The Mega Event
by Harun Rashid
Oct 23, 2000

All are familiar with the mega project in Malaysia, where the ego of the PM is exercised at the expense of the public purse, and the justification is the future improvement of life for the citizens, however distant.

Vision in Malaysia, like the ceiling of visibility at the new KLIA airport, is said to be 20 to 30 years. The bills, however, are overdue.

Development in Malaysia means reinforced concrete. Concrete requires cement, sand, gravel and water. These must be mixed in the correct proportion and delivered to the site in special trucks, where it is pumped, craned, and poured around reinforcing steel surrounded by wooden forms. All this means profit for those companies in this economic chain.

Concrete, concrete, concrete. Concrete everywhere. It is in the condominiums and the low-cost housing; in the skyscrapers, in the roads, in the dams, in the airports, in the docks, in the generating plants ... in the government complex at Putrajaya and Cyberjaya ... and in the new formula one track.

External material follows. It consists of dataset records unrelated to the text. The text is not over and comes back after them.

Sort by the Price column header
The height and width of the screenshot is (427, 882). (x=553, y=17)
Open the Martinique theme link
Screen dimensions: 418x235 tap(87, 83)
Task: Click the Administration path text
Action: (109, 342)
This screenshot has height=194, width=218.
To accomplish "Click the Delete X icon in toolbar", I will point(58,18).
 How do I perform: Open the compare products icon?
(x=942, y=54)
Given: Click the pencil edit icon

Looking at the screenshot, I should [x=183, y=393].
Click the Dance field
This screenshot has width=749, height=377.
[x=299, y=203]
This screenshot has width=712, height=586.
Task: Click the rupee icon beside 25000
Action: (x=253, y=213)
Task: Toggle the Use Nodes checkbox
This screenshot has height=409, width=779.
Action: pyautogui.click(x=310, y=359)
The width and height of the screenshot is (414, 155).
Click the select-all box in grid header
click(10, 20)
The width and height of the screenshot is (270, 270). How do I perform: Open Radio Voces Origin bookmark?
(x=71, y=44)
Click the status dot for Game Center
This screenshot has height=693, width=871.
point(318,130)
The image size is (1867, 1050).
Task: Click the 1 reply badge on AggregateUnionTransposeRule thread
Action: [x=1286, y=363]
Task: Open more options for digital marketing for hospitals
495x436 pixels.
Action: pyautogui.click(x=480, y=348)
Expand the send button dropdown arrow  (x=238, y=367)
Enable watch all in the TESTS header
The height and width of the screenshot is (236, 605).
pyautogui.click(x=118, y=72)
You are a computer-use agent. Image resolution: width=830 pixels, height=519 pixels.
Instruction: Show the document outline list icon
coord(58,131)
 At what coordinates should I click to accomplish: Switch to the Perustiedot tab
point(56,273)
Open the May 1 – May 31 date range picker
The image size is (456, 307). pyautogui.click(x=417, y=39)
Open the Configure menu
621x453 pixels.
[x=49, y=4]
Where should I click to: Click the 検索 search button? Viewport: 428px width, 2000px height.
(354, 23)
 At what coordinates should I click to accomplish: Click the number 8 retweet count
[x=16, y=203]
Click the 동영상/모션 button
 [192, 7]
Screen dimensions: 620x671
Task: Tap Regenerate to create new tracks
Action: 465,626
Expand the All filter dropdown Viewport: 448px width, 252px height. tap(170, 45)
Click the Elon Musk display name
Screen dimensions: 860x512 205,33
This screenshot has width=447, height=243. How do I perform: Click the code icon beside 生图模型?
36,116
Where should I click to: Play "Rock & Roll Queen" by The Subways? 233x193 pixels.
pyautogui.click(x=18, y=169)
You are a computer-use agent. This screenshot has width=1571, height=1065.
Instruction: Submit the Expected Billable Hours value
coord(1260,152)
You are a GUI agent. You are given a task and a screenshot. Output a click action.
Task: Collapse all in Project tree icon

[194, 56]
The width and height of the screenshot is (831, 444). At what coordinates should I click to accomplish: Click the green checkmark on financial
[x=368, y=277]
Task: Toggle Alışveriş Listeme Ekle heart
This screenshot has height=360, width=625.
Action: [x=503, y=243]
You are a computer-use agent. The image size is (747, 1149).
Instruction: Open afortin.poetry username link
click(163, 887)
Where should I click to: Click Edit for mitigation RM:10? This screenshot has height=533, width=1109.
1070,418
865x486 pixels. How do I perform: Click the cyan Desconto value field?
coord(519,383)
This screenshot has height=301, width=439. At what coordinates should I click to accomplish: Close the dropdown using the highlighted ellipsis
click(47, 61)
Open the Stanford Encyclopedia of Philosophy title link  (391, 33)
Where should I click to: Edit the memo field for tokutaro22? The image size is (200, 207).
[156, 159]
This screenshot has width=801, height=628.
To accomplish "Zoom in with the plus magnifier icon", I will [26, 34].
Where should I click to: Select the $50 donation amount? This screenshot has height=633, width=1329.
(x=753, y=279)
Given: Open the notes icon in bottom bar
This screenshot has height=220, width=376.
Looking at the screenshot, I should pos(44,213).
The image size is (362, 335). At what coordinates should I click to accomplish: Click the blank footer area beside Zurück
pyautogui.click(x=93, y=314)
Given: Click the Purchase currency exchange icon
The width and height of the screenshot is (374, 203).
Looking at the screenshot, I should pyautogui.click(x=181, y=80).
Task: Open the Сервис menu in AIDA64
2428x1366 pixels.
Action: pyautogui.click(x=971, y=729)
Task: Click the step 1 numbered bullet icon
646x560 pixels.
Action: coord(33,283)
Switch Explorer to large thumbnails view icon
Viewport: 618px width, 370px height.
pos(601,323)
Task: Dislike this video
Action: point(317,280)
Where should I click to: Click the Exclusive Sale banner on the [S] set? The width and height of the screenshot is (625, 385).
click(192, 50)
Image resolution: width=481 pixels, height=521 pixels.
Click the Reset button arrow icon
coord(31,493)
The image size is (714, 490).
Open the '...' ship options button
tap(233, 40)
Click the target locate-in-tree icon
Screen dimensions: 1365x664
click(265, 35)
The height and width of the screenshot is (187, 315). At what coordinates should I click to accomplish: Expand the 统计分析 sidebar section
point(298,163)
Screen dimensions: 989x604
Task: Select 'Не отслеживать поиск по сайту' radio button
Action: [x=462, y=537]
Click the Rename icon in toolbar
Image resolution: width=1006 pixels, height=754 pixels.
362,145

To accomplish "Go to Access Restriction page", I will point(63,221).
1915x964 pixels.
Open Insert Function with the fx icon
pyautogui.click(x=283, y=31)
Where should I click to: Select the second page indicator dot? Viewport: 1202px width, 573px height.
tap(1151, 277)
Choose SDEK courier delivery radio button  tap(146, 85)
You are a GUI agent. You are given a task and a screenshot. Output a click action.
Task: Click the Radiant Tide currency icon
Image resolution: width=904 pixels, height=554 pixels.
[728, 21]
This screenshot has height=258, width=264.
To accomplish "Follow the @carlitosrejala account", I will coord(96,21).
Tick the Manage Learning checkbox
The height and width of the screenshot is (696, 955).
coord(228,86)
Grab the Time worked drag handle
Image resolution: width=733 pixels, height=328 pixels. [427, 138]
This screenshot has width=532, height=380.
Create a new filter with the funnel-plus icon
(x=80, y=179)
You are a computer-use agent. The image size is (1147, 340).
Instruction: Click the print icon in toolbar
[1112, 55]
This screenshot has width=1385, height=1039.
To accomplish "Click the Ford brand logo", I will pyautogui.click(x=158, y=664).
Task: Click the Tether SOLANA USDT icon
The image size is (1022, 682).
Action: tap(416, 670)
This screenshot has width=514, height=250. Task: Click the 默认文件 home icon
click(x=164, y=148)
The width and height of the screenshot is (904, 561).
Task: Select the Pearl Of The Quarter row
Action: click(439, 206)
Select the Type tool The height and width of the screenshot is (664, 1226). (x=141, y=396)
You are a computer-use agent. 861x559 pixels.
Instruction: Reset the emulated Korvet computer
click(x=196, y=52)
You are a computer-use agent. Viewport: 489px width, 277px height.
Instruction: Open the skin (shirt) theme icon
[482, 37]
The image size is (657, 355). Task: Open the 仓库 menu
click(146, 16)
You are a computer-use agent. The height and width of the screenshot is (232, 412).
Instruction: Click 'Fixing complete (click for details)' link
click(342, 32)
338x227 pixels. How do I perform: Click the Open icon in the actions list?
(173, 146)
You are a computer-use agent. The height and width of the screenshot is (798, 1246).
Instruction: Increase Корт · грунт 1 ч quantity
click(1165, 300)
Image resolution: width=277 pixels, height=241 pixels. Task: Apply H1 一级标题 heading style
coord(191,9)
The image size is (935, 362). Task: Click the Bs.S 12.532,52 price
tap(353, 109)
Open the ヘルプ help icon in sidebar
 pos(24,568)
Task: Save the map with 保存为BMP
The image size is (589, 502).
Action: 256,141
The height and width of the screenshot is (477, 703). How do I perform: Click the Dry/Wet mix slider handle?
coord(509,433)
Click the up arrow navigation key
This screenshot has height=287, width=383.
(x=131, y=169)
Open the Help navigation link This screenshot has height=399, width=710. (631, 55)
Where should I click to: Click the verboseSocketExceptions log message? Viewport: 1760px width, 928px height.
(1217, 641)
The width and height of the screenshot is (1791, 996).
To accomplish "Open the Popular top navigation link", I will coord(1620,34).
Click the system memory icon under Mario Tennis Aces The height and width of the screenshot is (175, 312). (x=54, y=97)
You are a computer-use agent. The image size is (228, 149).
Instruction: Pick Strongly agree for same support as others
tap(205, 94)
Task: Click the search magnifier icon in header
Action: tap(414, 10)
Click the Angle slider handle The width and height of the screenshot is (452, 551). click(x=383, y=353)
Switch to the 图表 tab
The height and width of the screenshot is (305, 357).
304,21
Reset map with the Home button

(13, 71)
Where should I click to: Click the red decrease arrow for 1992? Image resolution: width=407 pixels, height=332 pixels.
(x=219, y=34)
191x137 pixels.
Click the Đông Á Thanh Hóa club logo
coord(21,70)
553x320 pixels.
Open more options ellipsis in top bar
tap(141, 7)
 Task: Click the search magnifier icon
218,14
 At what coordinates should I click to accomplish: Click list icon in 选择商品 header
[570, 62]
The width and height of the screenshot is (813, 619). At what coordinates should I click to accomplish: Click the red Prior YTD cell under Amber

In most of these mega-projects it is possible to find the means by which the public is expected to pay, either through rents, tolls, airport taxes, or from the general treasury funds. For the formula one track, however, the means for repayment has not been clear. The few race events which are held each year do not bring in enough to pay operating and maintenance costs.

Over the past few weeks, the means have become more clear. Ticket sales have been slower than the tourist trickle. The PM is surrounded by sycophants scurrying about protecting him from any direct view of his more glaring follies.

DESOLATE MONUMENT

The PM has supervised the construction of the formula one track, complete with covered stands, pit stops and storage sheds for the cars, and adequate parking for the millennium. The track itself is an impressive layout, giving an appearance on a hot day of another airport, but one in which the plans had somehow been left in the rain.

For most of the year the track is a desolate monument to big boys and their expensive toys, dotted with a blown newspaper or two which serve as targets for the odd bird on bombing maneuvers. But on race day there is excitement and plenty of noise in the air.

Never have so many been so agitated by so few. But there are accidents to break the hot afternoon dullness, and all are cheered up that they were there to witness. None admit to having an expectation fulfilled.

The financial results are announced. Attendance is up over last year. The head of promotion has not disappointed the PM. The treasury is to be richer by RM1 billion plus. It is important to make this announcement. The justification for the frivolity must be in economic terms. For this, there must be a mega-event. The track and its cost is the mega-project. The justification is the mega-event.

It is announced that attendance is 90,000. The implication is that 90,000 tickets have been sold to individuals, mostly foreigners bringing desperately needed foreign currency. The cameras only scan the seats which appear filled, and carefully avoid the many sections that are scanty. Just as the seats of auditoriums where the PM speaks must be filled, so the racetrack seats must be filled. Any live body will do. But there are a lot of seats to fill at the racetrack, and many are open to the hot tropical sun.

DONATING COMPANIES

Ticket sales have been slow. If tickets cannot be sold to foreign tourists, then perhaps they can be sold to locals, independent buyers, using their own money. An intense TV campaign has brought in everyone who could be enticed, but still there were lots of empty seats. An idea struck. Maybe the tickets could be given away. Surely people would come out if they got free tickets. And the price of the tickets could be charged to the donating companies. The pinch was on.

How many tickets at RM1,000 and above were distributed is a closely held secret, but it is certain that the public companies will quietly pass the expense to the taxpayers through rate increases. The minority shareholders will not be told, and if they find out there is nothing they can do. Their complaints will not be aired, other than a minor mention on the Internet.

A pattern emerges ... first the mega-project, then the mega-event. The mega-project is to improve the financial standing of the ministers, their families and their friends. The mega-event is where the public queues up to pay the bill. For the roads, the queue is at the toll booths. For the dams, the queue is at the water company window. For the space needle, it is at the telephone company window. For the twin towers office complex, it is at the petrol pump. At the airport it is hidden in each ticket as an "airport tax".

NO ACCOUNTING

Most of these are not overly objectionable, but the use of public money to support the recreation of the ministers at an annual Asian Ascot is rankling. There will be no accounting. The companies will not be allowed to say how many tickets they were forced to buy, nor who made them spend the money. They will not say who the expensive tickets were given to, other than "employees and customers".

Malasia has a problem. The ministers have lost all sense of priority. All contact with the public has been lost. As a result there is a total loss of credibility. The PM seems not to notice. No one can tell him. The people must pay, and pay, and pay. They will continue to pay for the PM's vanity long after he has departed.

It is the pity how many are unaware how much it is costing Malaysia to keep him in public office, as though he alone can prevent the disaster he predicts. The irony is that he is the disaster.